DIRECTIONS FOR THIS TASK:
Take the data from its first line. Print each line exactly until the line containing "Task: Click the New" has been printed too.

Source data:
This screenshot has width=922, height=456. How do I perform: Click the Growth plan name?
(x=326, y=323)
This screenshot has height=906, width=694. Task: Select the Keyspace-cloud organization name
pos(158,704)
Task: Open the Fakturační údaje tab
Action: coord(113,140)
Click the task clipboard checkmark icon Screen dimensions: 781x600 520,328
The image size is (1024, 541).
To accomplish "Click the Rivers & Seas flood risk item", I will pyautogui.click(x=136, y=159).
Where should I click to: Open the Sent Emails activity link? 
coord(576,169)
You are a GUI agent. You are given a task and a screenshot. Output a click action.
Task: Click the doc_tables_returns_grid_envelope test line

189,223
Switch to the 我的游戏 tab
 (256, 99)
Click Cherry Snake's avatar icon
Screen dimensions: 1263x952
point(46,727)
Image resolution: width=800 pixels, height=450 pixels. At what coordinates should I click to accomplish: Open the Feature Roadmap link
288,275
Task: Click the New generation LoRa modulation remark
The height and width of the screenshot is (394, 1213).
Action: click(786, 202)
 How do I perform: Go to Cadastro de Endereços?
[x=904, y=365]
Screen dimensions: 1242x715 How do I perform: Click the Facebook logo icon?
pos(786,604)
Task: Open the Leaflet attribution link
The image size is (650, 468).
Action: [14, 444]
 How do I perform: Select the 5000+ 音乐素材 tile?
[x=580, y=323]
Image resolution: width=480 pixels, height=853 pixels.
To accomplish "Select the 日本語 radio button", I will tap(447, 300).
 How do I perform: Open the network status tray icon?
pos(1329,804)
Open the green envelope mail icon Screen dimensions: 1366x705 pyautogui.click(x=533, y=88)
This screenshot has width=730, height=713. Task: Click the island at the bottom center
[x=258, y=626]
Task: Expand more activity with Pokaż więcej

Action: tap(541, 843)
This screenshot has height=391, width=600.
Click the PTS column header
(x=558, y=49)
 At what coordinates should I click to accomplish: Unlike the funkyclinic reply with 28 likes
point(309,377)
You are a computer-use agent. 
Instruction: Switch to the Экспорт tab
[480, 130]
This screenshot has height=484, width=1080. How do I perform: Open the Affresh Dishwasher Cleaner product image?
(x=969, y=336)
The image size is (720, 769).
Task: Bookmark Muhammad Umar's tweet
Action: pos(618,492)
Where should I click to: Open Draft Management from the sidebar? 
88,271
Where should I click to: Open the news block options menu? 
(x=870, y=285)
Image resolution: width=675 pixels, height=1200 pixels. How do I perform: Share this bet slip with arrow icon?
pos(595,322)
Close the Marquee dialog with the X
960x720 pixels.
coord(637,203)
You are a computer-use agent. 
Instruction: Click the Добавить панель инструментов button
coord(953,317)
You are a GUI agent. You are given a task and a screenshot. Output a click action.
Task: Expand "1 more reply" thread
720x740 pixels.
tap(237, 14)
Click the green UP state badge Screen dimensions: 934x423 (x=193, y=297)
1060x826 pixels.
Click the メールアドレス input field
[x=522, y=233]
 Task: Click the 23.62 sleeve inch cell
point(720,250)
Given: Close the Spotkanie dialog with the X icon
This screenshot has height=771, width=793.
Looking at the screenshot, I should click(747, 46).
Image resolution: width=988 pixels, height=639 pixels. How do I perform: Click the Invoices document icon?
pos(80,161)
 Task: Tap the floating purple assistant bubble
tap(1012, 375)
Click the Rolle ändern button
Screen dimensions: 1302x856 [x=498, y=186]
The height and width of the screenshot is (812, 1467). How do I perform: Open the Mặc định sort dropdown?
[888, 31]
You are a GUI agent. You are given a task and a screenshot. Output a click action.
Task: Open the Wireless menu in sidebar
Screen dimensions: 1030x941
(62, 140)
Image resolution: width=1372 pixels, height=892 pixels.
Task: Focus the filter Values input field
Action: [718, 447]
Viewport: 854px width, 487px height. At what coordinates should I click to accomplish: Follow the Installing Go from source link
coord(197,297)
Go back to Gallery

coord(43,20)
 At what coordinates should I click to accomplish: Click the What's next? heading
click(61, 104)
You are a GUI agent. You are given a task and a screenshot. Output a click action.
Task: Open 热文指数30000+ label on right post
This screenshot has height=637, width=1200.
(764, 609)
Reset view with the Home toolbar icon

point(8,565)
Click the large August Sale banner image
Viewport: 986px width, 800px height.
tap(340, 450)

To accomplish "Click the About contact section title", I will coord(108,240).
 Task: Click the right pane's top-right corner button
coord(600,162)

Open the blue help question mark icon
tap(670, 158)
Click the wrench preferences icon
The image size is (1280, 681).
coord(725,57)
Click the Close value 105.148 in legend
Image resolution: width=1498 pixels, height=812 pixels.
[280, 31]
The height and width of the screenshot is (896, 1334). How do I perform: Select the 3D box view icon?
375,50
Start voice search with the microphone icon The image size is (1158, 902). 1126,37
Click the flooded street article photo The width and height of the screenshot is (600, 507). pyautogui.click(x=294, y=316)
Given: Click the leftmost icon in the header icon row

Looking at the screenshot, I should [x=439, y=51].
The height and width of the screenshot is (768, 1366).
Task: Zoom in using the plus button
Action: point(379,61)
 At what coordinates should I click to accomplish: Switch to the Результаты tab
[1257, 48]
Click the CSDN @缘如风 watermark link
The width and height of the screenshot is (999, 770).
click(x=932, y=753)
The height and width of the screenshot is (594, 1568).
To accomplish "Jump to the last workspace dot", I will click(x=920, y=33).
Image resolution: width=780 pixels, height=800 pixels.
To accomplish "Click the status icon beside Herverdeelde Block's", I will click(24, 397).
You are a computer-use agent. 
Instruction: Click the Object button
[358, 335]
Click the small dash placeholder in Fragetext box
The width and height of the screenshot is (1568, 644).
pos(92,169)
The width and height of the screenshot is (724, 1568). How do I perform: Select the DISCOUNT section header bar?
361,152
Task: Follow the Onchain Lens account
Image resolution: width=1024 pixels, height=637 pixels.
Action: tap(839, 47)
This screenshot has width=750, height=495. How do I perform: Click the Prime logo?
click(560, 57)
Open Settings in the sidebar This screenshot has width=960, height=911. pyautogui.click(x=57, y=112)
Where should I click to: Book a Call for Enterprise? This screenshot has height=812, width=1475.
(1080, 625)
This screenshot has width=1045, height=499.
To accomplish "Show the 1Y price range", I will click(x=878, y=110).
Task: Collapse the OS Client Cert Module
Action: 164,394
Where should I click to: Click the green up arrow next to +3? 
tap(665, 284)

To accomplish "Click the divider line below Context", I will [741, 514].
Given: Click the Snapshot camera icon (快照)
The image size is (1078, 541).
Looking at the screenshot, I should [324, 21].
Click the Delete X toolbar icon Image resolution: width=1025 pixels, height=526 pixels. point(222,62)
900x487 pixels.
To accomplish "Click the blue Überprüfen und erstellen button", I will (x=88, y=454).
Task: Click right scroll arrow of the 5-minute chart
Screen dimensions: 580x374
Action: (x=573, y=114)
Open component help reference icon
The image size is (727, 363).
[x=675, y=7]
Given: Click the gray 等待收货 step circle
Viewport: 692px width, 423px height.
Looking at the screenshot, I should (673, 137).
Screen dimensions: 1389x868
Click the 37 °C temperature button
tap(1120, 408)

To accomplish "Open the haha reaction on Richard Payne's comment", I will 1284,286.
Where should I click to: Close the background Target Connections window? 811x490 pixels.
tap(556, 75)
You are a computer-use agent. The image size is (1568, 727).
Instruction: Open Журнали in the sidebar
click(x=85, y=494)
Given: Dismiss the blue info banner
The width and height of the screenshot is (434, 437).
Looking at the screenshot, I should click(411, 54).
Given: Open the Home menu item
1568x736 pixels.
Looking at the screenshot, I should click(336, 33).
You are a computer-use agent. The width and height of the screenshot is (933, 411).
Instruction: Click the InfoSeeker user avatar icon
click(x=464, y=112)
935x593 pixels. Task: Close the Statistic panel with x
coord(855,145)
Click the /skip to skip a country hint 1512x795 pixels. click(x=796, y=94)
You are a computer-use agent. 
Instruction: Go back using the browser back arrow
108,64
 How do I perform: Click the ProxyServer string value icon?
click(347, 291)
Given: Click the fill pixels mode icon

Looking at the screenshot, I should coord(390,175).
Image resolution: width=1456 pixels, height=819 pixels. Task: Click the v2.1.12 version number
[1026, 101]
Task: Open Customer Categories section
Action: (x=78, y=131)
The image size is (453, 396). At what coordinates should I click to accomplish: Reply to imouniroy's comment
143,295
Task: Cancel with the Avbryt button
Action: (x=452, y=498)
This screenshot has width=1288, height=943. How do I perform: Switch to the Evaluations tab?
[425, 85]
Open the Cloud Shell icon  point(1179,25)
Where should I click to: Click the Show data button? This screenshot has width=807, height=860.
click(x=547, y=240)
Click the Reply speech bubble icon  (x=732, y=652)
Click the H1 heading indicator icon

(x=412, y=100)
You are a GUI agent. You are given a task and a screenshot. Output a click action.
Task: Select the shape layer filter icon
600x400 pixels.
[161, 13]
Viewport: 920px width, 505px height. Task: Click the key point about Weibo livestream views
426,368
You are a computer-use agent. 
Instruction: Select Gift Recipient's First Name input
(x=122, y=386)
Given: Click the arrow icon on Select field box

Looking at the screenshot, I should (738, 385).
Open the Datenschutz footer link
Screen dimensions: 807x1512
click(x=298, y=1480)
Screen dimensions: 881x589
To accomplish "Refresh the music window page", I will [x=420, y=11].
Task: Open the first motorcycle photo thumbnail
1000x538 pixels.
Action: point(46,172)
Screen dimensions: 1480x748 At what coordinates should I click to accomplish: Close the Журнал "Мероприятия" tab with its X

SOLUTION:
This screenshot has width=922, height=456. How do I perform: Click the Growth plan name?
(x=326, y=323)
This screenshot has height=906, width=694. Task: Select the Keyspace-cloud organization name
pos(158,704)
Task: Open the Fakturační údaje tab
Action: coord(113,140)
Click the task clipboard checkmark icon Screen dimensions: 781x600 520,328
The image size is (1024, 541).
To accomplish "Click the Rivers & Seas flood risk item", I will pyautogui.click(x=136, y=159).
Where should I click to: Open the Sent Emails activity link? 
coord(576,169)
You are a GUI agent. You are given a task and a screenshot. Output a click action.
Task: Click the doc_tables_returns_grid_envelope test line

189,223
Switch to the 我的游戏 tab
 (256, 99)
Click Cherry Snake's avatar icon
Screen dimensions: 1263x952
point(46,727)
Image resolution: width=800 pixels, height=450 pixels. At what coordinates should I click to accomplish: Open the Feature Roadmap link
288,275
Task: Click the New generation LoRa modulation remark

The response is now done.